### WHAT TO WORK ON
Make an exact copy of the records below. Include every line.

### MATERIAL SHOWN
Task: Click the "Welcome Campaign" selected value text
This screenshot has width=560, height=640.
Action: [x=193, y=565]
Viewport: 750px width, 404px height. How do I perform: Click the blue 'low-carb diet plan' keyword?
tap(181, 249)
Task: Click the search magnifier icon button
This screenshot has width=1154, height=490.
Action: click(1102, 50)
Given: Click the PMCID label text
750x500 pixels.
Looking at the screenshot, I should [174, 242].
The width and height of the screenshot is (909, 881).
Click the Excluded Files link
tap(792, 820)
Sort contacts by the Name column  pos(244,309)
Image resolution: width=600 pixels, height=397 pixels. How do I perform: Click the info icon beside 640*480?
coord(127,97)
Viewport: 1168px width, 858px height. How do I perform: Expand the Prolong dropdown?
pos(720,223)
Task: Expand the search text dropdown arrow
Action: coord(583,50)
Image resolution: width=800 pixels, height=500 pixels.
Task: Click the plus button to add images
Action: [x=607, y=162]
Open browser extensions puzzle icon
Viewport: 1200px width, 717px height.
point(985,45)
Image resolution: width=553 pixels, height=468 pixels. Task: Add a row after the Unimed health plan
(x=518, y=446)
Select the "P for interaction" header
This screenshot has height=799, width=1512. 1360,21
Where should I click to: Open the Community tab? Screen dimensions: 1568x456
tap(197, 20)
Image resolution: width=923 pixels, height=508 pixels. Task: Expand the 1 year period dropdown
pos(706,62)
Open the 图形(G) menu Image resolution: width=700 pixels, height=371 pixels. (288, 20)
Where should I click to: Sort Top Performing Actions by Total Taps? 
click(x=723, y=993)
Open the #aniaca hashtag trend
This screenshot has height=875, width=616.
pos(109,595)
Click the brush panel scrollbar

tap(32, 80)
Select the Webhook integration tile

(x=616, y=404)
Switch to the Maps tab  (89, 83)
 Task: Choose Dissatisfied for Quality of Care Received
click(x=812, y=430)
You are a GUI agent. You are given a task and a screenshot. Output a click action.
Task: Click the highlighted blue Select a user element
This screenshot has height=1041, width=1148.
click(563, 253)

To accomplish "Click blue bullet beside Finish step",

### RESPONSE AREA
Task: Click the "Welcome Campaign" selected value text
This screenshot has width=560, height=640.
Action: [x=193, y=565]
Viewport: 750px width, 404px height. How do I perform: Click the blue 'low-carb diet plan' keyword?
tap(181, 249)
Task: Click the search magnifier icon button
This screenshot has width=1154, height=490.
Action: click(1102, 50)
Given: Click the PMCID label text
750x500 pixels.
Looking at the screenshot, I should [174, 242].
The width and height of the screenshot is (909, 881).
Click the Excluded Files link
tap(792, 820)
Sort contacts by the Name column  pos(244,309)
Image resolution: width=600 pixels, height=397 pixels. How do I perform: Click the info icon beside 640*480?
coord(127,97)
Viewport: 1168px width, 858px height. How do I perform: Expand the Prolong dropdown?
pos(720,223)
Task: Expand the search text dropdown arrow
Action: coord(583,50)
Image resolution: width=800 pixels, height=500 pixels.
Task: Click the plus button to add images
Action: [x=607, y=162]
Open browser extensions puzzle icon
Viewport: 1200px width, 717px height.
point(985,45)
Image resolution: width=553 pixels, height=468 pixels. Task: Add a row after the Unimed health plan
(x=518, y=446)
Select the "P for interaction" header
This screenshot has height=799, width=1512. 1360,21
Where should I click to: Open the Community tab? Screen dimensions: 1568x456
tap(197, 20)
Image resolution: width=923 pixels, height=508 pixels. Task: Expand the 1 year period dropdown
pos(706,62)
Open the 图形(G) menu Image resolution: width=700 pixels, height=371 pixels. (288, 20)
Where should I click to: Sort Top Performing Actions by Total Taps? 
click(x=723, y=993)
Open the #aniaca hashtag trend
This screenshot has height=875, width=616.
pos(109,595)
Click the brush panel scrollbar

tap(32, 80)
Select the Webhook integration tile

(x=616, y=404)
Switch to the Maps tab  (89, 83)
 Task: Choose Dissatisfied for Quality of Care Received
click(x=812, y=430)
You are a GUI agent. You are given a task and a screenshot. Output a click action.
Task: Click the highlighted blue Select a user element
This screenshot has height=1041, width=1148.
click(563, 253)

To accomplish "Click blue bullet beside Finish step",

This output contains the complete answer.